NOVELTY, Mo. - With significant crop yield reductions across Missouri and much of the Midwest, lots of nutrients and herbicides remain in the soil, having never been absorbed by drought-stricken corn and soybean plants. This presents opportunities and challenges for farmers looking to plant cover, winter or forage crops this fall.
Kevin Bradley, associate professor in the Division of Plant Sciences in the University of Missouri College of Agriculture, Food and Natural Resources (CAFNR), offered guidance to producers at Greenley Research Center's annual field day, Aug. 7.
First and foremost, check labels, Bradley said. Several factors will influence herbicide carryover, including the type of herbicide applied, rate applied, time it was applied, the soil pH and rainfall since the initial application.

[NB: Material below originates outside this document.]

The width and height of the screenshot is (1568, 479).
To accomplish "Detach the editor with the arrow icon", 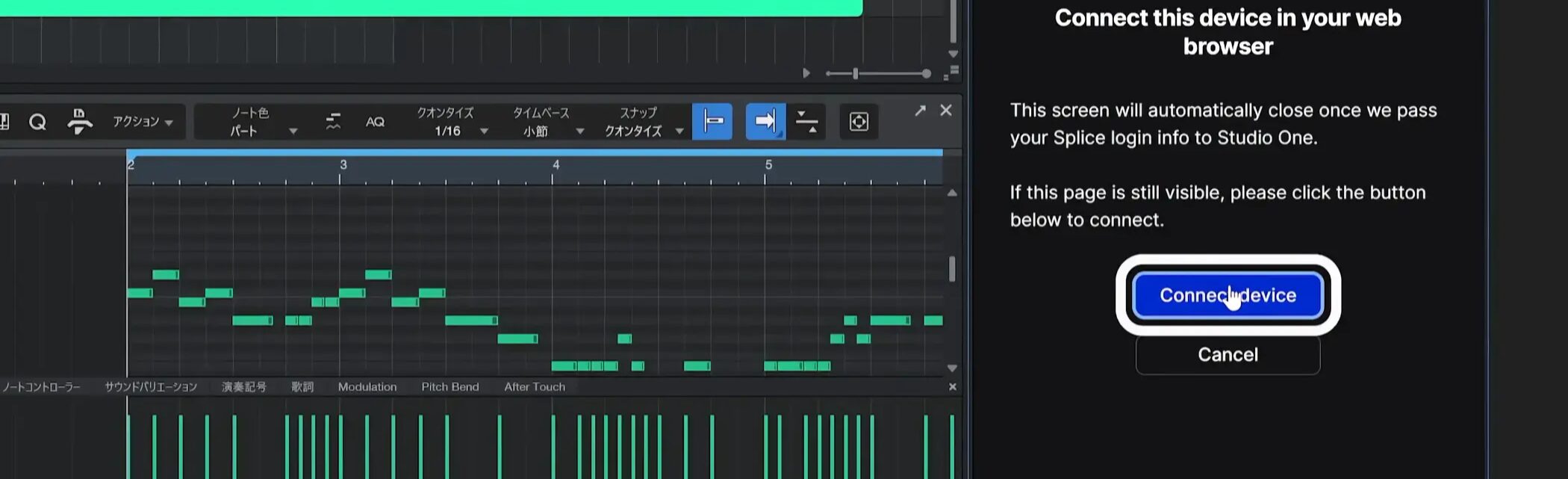I will (920, 111).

In fields where uncertainty of carryover is high, Bradley recommends farmers conduct a soil bioassay before sowing their fields. Farmers should gather soil samples from across the field in question several weeks before they intend to plant their fall crops, mix the samples together and plant their seeds into pots to evaluate whether there's any indication of herbicide carryover injury.

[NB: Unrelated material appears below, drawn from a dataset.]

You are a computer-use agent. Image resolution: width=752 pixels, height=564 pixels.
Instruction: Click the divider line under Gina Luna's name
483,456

It's important to have a control sample as well. Farmers should use soil from a plot where there is no concern with carryover for the control. This simple test can help farmers avoid the loss of wheat, forages or other crops they'll plant in the coming weeks. Bradley provided a chart detailing the replant interval for winter wheat and forage grasses following dozens of herbicides used in Missouri. (See "Consider Herbicide Carryover Potential before Planting Wheat or Forage Grasses this Fall" at http://ipm.missouri.edu/IPCM/.)

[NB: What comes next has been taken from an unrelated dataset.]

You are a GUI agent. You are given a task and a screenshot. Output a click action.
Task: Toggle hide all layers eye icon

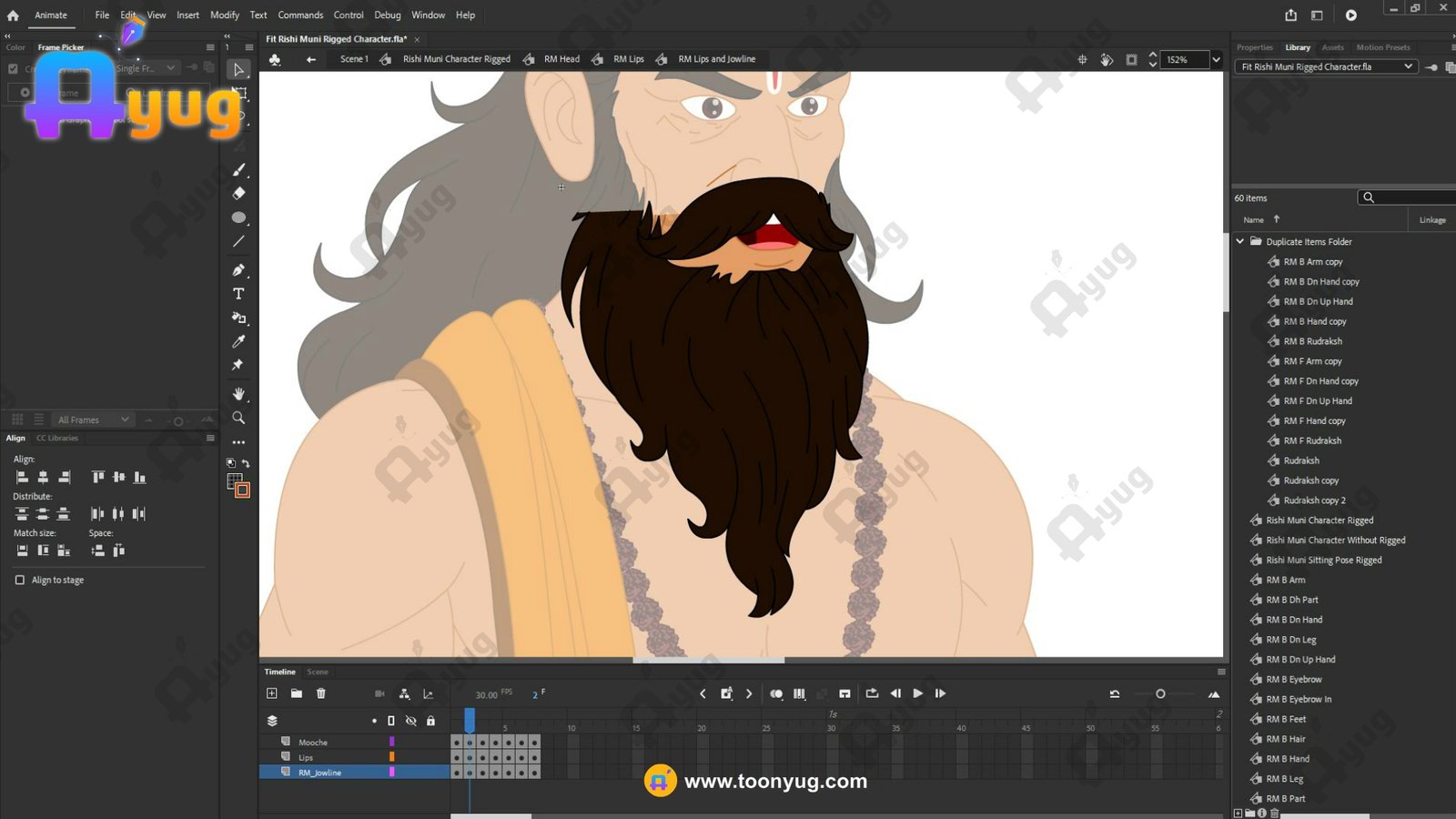pos(410,721)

For farmers like Winford Vaughn, that information is critical. Vaughn grows corn and soy near Edina, Mo., and often plants rye as a cover crop, or plants winter wheat.
Sowing new seeds
In addition to hearing about dealing with drought, Vaughn said he was intrigued by several of the ongoing studies at Greenley. "I found the tillage radishes very interesting too. I want to take care of my soil and the radish interested me a lot for that purpose," Vaughn said. "I'm a firm believer in putting organic matter back in the soil, and I've seen the results."
Leah Sandler, a graduate student in plant sciences, discussed the potential for using tillage radish as a cover and grazing crop. In 2012, it showed promise for weed suppression, soil aeration and as supplemental forage. Sandler shared preliminary results from the first year of the study.